▸ **Your goal**
Excluding every picture, print exactly the lines from the one containing "This screenshot has" through the end of the material below, both ends included.
(Given information Opens)
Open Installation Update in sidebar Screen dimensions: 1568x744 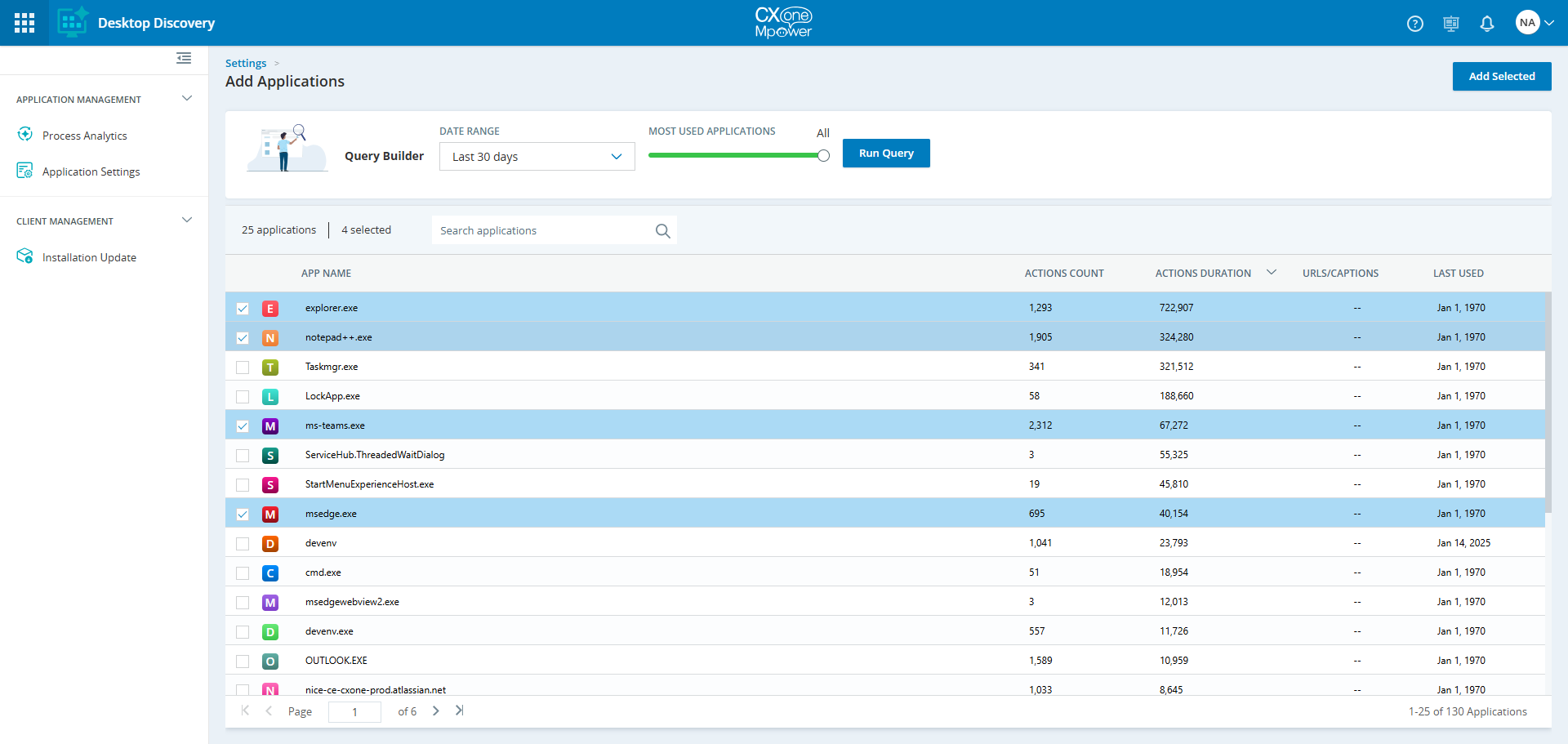coord(89,257)
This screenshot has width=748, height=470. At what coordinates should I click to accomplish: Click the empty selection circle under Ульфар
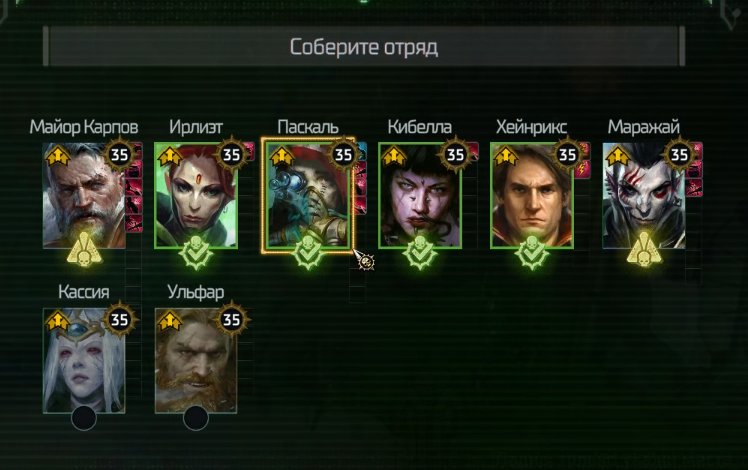[196, 418]
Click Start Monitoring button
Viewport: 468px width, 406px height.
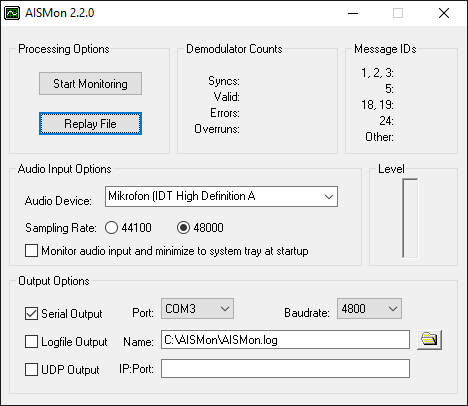pos(90,84)
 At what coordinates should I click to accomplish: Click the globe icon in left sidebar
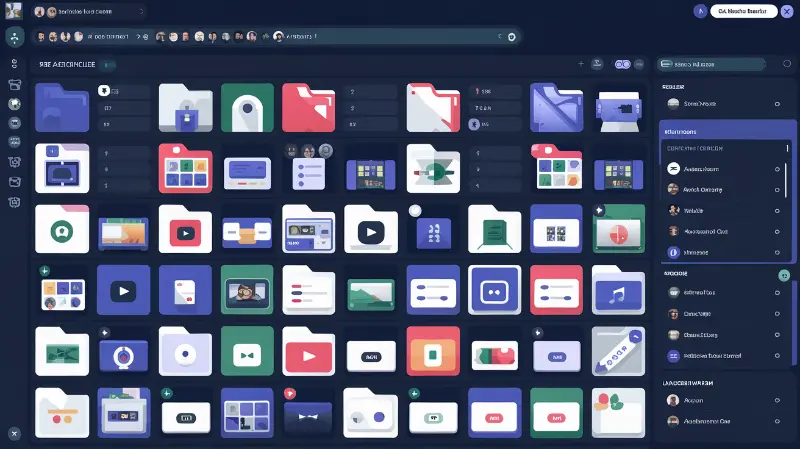click(14, 104)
(Given information Closes)
▸ **Answer for this exercise**
This screenshot has width=748, height=470. At what coordinates should I click to accomplish: Click the empty selection circle under Ульфар
[196, 418]
Click Start Monitoring button
Viewport: 468px width, 406px height.
pos(90,84)
 At what coordinates should I click to accomplish: Click the globe icon in left sidebar
click(14, 104)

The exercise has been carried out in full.